Dragon Ball Z: Kakarot PC requirements
I ran Dragon Ball Z: Kakarot on my desktop-level Nvidia GeForce GTX 1070 GPU with 8GB of VRAM and got anywhere from 28 to 60 frames per second at 1440p on max settings, averaging around 36 fps during combat. Scaling it down to 1080p, I got closer to 50 fps during combat. I also tested it on the Asus ROG Zephyrus S GX502 gaming laptop with an RTX 2070 GPU, which basically stayed at 60 fps the whole time. Unfortunately, the game is capped at 60 frames per second on PC, so no matter how good your rig is, you won’t benefit from those sweet frames. You can launch Dragon Ball Z: Kakarot only through Steam, so bear that in mind if you have a preferred launcher. The minimum requirements for a system to run Dragon Ball Z: Kakarot include Windows 7, an Intel Core i5-2400 or AMD Phenom II X6 1100T CPU, 4GB of RAM, an Nvidia GeForce GTX 750 Ti or AMD Radeon HD 7950 GPU and 36GB of available space. Meanwhile, the recommended requirements are Windows 10, an Intel Core i5-3470 or AMD Ryzen 3 1200 CPU, 8GB of RAM, an Nvidia GeForce GTX 960 or AMD Radeon R9 280X GPU and 40GB of available space. It’s unclear why there’s a difference in available space, so be cautious and hold out room for 40GB no matter which requirements you’re trying to target.
Bottom line
Don’t come to Dragon Ball Z: Kakarot expecting FighterZ-level combat, because it doesn’t even come close.
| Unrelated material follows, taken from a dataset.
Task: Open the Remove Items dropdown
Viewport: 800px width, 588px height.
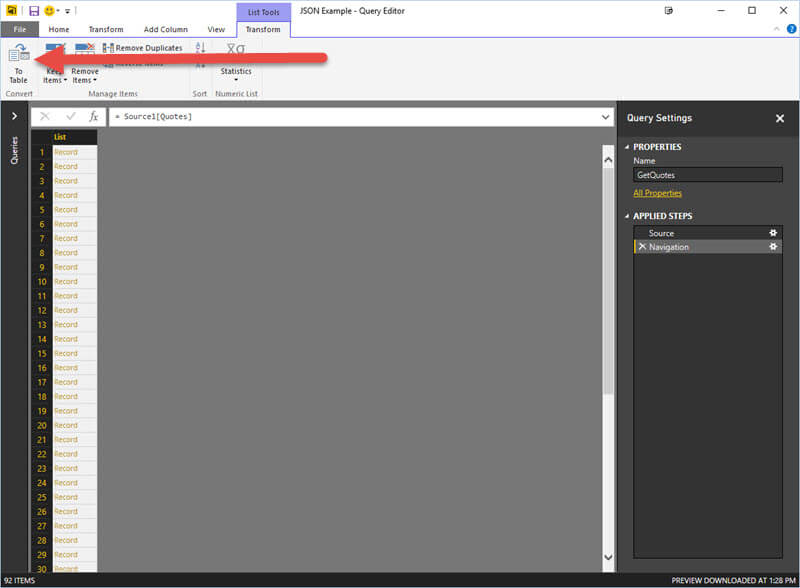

But, if you’re a die-hard fan who wants to consume everything Dragon Ball, then this is your game. I couldn’t imagine more of a dream-come-true game for my wide-eyed, Dragon Ball-obsessed younger self. However, as far as performance, consoles were clearly the target platform for Dragon Ball Z: Kakarot. But the game isn’t bad on PC, so it’s a relatively safe buy.